Le « paysage » peut être inspiré de la nature ou surgir de l’imagination du créateur.
D’une manière générale ce type de bacs cherche a provoquer un sentiment d’apaisement et d’émerveillement chez le spectateur.
LE HARDSCAPE
Ce que l’on appelle le hardscape est l’élément « fixe » de votre décor, il se composera non pas de bateaux et de scaphandriers mais d’éléments naturels, pierres, roches, sable.
Le choix du hardscape est l’un des piliers de votre aquarium, c’est lui qui va accentuer les effets donnés par la plantation, il est nécessaire de bien le penser car il sera hors de question de le modifier une fois la plantation mise en place.
On s’attachera à trouver un décor possédant une beauté « intraséque », le décor doit être attirant, envoutant, cherchez les plus belles textures de pierres, jouez sur les tons….
Il n’existe pas tellement de limites à la création dans ce domaine, sauf pour les iwagumis qu’on abordera plus tard.
Il y a toutefois certaines choses à ne pas faire.
Règle numéro 1 : on ne mélange pas plusieurs types de roches ou plusieurs types de racines.
Règle numéro 2 : les pierres et les racines font rarement bon ménage il faut soit se limiter à l’un ou l’autre, soit mettre en avant l’un des éléments, sinon vous risquez de créer un chaos visuel plus qu’un paysage aquatique.
Règle numéro 3 : n’oubliez jamais que le hardscape et la plantation sont étroitement dépendants, choisissez vos éléments en les visualisant comme un « tout ».
Règle numéro 4 : évitez la symétrie et les nombres pairs, créez un déséquilibre dans la disposition des pierres, jouez sur l’enchevêtrement de racines noueuses.
Pour ce qui est de la disposition faites confiance à votre imagination, essayez de ne pas surcharger votre décor, je vous rappelle qu’on parle de bacs plantés et pas de bacs « empierrés » les adeptes du tanga et malawi devront se faire violence !
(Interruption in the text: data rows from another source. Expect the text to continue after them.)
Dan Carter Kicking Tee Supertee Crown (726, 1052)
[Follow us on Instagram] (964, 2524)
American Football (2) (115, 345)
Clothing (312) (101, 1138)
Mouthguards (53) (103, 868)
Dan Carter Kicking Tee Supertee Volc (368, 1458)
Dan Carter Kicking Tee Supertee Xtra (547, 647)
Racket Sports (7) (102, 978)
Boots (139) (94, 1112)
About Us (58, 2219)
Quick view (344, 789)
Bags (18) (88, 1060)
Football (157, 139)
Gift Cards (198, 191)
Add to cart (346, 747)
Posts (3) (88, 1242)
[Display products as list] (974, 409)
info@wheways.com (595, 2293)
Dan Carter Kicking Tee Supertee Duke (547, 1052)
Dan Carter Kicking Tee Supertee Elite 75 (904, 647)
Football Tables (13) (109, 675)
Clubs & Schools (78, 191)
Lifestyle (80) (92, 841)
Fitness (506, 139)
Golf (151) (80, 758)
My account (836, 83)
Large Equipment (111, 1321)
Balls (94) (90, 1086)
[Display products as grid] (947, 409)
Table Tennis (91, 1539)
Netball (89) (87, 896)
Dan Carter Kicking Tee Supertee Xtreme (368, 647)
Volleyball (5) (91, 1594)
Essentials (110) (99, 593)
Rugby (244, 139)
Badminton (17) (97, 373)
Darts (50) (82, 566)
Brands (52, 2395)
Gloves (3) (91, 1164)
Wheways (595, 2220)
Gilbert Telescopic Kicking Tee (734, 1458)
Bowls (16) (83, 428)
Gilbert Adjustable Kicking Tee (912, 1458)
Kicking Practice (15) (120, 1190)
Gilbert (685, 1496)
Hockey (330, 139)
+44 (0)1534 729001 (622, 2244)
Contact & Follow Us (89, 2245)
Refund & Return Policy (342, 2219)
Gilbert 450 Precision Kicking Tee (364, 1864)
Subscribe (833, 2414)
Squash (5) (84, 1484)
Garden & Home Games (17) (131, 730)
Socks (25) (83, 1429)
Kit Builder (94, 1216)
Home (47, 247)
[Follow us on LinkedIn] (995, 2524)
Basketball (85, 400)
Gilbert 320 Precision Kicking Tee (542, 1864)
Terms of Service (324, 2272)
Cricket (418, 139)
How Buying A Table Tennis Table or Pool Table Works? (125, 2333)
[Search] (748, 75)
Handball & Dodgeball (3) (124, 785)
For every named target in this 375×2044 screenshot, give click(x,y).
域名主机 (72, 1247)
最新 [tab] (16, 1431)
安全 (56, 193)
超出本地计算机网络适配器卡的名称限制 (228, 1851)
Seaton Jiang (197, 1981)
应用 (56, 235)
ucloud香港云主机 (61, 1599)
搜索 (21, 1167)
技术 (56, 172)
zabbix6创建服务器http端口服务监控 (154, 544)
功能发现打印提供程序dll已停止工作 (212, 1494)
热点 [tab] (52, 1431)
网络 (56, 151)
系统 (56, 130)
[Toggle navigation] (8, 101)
Pour le choix des "matériaux" vous pouvez tout à fait ramasser quelques caillasses sur le bord des chemins, si vous cherchez plus exotiques, les commerces spécialisés proposent quelques rocailles importées du Japon ou autres contrées lointaines, on trouvera notamment la trés prisée ( et chère ! ) Manten Stone, ma petite préférée la Seriyu Stone, ou encore Okho Stone, Dragon Stone, Rolling Sto….euh non pas celle là….
Voici quelques photos de hardscapes avant et après plantation :
Le hard :
Source : www.projectaquarium.com — « Hill of skull »
Le final :
Source : www.projectaquarium.com — « Hill of skull »
Le hard :
Source : www.aquascapingworld.com — Peter Kirwan « Mountainscapes »
Le final :
Source : www.aquascapingworld.com — Peter Kirwan « Mountainscapes »
LA CREATION D’UN POINT FOCAL
En voilà une drôle de bête !
Les photographes amateurs savent déjà ce qui va être abordé dans ce chapitre et peuvent passer au suivant.
Sachez que le cerveau humain est loin d’être la machine la mieux élaborée au monde ( si, si, je vous jure ! )
Notre perception au cas ou vous ne le sauriez pas est constamment altérée et il existe une différence entre ce que l’on voit et ce que l’on croit avoir vu !
En clair, notre regard a une fâcheuse tendance a rechercher en permanence les informations, lorsqu’on regarde une image chargée nos yeux n’ont de cesse de divaguer de bas en haut et de droite à gauche, du coup on a beaucoup de mal a distinguer les choses comme un tout et de nombreux détails sont mis de cotés.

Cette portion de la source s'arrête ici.